Introduction à la musique de Claude Vivier
par Bob Gilmore

La musique du compositeur québécois Claude Vivier (1948–1983) habite un univers énigmatique situé entre le réel et l’imaginaire. C’est un monde où les êtres humains s’expriment avec des langages inventés plus souvent que des langues réelles; ils sont séduits par l’attrait de villes lointaines et entreprennent des voyages, souvent symboliques, à la recherche d’amour ou de compagnies amicales. Et ils sont hantés par l’omniprésence de la mort, qui dans l’œuvre de Vivier domine tout le reste. Tous ces thèmes sont caractéristiques de ses grandes œuvres, dont son opéra Kopernikus et son projet « d’opéra fleuve » Marco Polo, ainsi que de plusieurs de ses œuvres de moins grande envergure. Pourtant au sens le plus profond, le sujet le plus fréquent, le plus récurrent dans les compositions de Vivier, c’est lui-même : presque toutes ses œuvres sont essentiellement autobiographiques. Vivier composait en partie pour accéder à un monde intérieur : comme un moyen d’affronter la solitude, les ténèbres, la terreur ; de négocier une relation avec Dieu ; d’exprimer un grand besoin d’être accepté et d’être aimé.

Né de parents inconnus à Montréal, il fut adopté à deux ans par la famille Vivier et grandit dans un quartier ouvrier de la ville. À partir de l’âge de treize ans, il a fréquenté deux pensionnats dirigés par les Frères Maristes. Dans ces établissements, le jeune Claude avait des résultats scolaires extrêmement prometteurs ; il découvrit la musique en chantant durant la messe de minuit et ce fut pour lui une véritable révélation. La musique du XXe siècle devint très rapidement une de ses musiques préférées et parmi les œuvres de sa musique de jeunesse deux pièces pour orgue dans le style de Bartók ont survécu. Cependant, à sa grande déception on lui conseilla de quitter le séminaire à l’âge de 18 ans, ses professeurs ayant jugé son tempérament trop sensible et nerveux pour la vocation religieuse.
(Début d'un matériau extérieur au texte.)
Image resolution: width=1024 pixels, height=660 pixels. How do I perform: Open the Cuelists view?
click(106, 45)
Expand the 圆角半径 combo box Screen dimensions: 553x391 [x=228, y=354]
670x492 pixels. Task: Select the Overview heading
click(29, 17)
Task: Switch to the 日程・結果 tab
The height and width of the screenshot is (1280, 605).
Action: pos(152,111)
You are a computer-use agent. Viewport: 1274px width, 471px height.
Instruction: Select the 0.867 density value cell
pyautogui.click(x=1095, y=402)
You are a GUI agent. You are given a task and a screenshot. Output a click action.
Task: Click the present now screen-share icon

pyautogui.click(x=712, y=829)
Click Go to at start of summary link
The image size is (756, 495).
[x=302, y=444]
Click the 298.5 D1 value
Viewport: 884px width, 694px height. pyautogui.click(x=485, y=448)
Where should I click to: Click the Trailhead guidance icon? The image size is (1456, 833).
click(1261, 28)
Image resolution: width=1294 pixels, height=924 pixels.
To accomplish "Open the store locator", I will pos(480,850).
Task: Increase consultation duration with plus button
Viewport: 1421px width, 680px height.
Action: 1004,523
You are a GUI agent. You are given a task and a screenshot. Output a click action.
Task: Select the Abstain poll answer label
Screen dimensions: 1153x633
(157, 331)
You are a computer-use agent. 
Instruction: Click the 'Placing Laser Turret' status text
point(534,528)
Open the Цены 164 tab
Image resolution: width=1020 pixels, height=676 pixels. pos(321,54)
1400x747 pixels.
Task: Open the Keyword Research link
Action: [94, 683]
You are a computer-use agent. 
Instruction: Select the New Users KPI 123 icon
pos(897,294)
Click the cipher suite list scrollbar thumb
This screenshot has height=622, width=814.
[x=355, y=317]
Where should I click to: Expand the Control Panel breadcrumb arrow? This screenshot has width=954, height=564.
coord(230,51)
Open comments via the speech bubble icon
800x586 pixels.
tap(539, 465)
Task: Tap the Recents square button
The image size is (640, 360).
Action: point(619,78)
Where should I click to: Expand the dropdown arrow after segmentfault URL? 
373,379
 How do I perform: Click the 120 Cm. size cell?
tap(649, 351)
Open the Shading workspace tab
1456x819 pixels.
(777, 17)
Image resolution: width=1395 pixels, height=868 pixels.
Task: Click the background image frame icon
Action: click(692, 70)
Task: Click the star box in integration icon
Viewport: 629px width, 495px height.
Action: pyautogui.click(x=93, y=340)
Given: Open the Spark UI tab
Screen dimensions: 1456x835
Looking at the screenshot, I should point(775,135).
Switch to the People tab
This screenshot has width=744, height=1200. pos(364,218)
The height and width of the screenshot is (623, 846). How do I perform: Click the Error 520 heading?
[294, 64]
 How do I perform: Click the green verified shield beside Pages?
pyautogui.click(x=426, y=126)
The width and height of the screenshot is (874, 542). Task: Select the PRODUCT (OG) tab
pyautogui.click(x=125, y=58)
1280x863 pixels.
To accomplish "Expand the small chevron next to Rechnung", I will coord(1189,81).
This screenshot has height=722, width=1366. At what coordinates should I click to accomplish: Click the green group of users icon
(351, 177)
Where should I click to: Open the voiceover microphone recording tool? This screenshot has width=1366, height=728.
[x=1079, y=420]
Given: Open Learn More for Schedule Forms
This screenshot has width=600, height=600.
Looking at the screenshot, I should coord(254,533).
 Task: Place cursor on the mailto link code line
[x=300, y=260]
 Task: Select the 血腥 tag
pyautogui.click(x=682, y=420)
Il se tourna vers la musique et composa son opus no. 1, le Quatuor à cordes, pendant sa première année d’études au Conservatoire de musique du Québec à Montréal, encadré par Gilles Tremblay.

Les premières œuvres du catalogue de Vivier montrent à quel point il était immergé dans les techniques d’avant-garde des années 1960. Avec Hiérophanie il s’aventura de manière exubérante dans le théâtre musical instrumental, tandis que Musik für das Ende est un rituel vocal plus sobre inspiré du suicide d’un ami dramaturge. Vivier passa les années 1971–74 en Europe, où il étudia la musique électronique pendant un an à l’Institut de Sonologie d’Utrecht, et ensuite la composition avec Karlheinz Stockhausen à la Hochschule für Musik à Cologne. Son expérience avec Stockhausen le marqua profondément. Sous sa tutelle, Vivier connut ce qu’il décrivait comme une renaissance musicale et il produisit une œuvre qui marqua « le véritable commencement de ma vie de compositeur » : Chants, pour sept voix féminines, une sorte de requiem dans lequel la solennité catholique et la vivacité de l’enfance se mêlent en un style merveilleusement personnel. Désintégration, l’œuvre rigoureusement postsérielle pour deux pianos et six cordes fut jouée à Darmstadt en 1974. À la fin de ses études européennes il composa Lettura di Dante, une œuvre avant-gardiste pour ensembles avec une soprano solo qui n’apparaît qu’à la fin lorsque sa voix accompagne une vision religieuse extatique.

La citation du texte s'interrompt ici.